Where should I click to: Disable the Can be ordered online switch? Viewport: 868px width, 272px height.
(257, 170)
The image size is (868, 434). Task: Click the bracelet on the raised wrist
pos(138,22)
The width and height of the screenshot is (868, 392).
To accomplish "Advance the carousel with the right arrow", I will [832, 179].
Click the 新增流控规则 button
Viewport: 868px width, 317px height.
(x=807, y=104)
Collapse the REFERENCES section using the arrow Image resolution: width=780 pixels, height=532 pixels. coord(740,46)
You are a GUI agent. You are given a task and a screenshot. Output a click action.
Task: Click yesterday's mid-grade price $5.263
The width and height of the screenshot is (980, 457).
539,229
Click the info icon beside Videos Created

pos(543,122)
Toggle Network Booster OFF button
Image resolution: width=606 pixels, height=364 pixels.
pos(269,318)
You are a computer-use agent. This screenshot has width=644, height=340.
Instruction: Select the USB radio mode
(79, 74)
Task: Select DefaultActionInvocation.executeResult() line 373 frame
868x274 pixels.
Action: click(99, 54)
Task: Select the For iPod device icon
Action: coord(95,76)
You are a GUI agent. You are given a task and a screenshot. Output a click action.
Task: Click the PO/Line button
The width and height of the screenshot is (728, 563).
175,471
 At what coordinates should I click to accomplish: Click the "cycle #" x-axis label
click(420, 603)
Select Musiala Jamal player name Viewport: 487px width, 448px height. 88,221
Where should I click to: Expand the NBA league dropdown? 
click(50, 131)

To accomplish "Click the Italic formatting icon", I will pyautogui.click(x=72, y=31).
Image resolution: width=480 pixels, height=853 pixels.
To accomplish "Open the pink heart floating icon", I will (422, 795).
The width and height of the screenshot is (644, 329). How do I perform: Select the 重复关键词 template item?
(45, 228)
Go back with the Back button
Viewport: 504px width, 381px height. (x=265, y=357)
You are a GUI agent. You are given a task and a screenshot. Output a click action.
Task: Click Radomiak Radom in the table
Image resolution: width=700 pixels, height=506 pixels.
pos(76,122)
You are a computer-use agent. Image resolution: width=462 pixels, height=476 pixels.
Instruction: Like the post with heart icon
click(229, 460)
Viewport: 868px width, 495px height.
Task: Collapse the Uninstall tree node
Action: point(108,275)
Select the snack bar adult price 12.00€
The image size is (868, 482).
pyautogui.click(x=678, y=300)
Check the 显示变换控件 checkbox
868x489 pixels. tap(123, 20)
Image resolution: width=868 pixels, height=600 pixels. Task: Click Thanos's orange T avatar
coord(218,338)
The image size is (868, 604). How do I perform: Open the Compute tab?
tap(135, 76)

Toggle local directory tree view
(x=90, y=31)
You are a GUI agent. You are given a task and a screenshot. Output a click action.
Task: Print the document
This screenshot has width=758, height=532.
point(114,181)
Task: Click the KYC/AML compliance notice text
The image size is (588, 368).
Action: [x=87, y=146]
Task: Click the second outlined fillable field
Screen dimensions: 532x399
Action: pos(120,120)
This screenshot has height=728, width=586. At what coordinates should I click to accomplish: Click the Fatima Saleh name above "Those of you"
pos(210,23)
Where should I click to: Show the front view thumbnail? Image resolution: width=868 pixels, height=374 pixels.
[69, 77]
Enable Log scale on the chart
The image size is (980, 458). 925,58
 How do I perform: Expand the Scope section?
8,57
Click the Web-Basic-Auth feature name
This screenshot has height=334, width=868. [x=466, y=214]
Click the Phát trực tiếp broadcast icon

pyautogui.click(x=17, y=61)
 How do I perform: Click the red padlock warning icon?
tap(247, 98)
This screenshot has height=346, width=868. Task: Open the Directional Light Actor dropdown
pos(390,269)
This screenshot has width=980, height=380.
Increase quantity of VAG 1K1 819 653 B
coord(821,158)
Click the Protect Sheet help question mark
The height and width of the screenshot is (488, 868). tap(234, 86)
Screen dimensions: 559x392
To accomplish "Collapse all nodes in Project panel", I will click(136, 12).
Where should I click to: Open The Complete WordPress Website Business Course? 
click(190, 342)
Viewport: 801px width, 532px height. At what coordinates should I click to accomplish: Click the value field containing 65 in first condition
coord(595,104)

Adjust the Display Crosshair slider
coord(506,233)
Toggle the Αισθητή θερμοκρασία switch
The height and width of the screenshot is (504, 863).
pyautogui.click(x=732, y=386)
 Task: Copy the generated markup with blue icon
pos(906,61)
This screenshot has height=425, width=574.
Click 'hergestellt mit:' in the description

HOW TO COMPLETE THIS TASK
When a line in the material contains the string "will", copy that line.

ANSWER SECTION
To accomplish "Advance the carousel with the right arrow", I will [832, 179].
To accomplish "Click the Italic formatting icon", I will pyautogui.click(x=72, y=31).
To accomplish "Open the pink heart floating icon", I will (422, 795).
To accomplish "Collapse all nodes in Project panel", I will click(136, 12).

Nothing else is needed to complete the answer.